(Data for locating visible targets)
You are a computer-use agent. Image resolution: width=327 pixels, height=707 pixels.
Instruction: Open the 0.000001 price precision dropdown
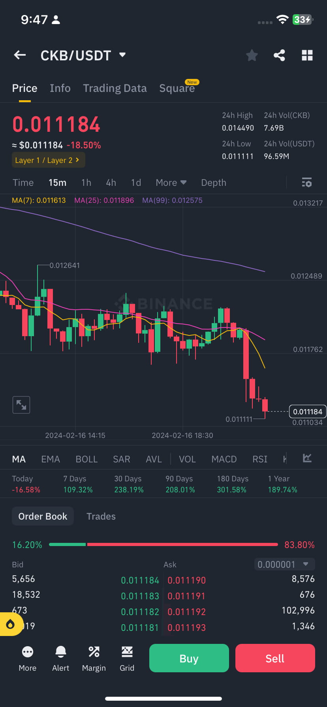pyautogui.click(x=284, y=564)
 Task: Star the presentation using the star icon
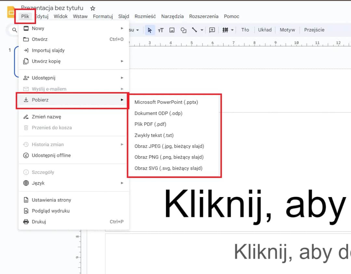click(x=93, y=8)
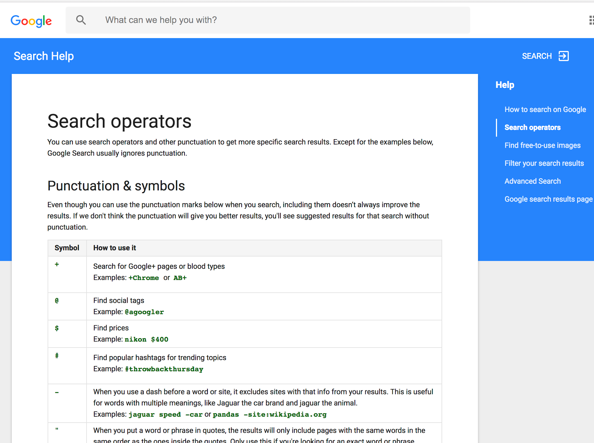
Task: Select the '@agoogler' example text
Action: pos(144,312)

**Instruction:** Print these lines verbatim for all of the records, omitting the pictures.

**Problem solution:**
You are a computer-use agent. Image resolution: width=327 pixels, height=707 pixels.
Instruction: Open the 0.000001 price precision dropdown
pyautogui.click(x=284, y=564)
 Task: Star the presentation using the star icon
click(x=93, y=8)
Task: Select the '@agoogler' example text
Action: pos(144,312)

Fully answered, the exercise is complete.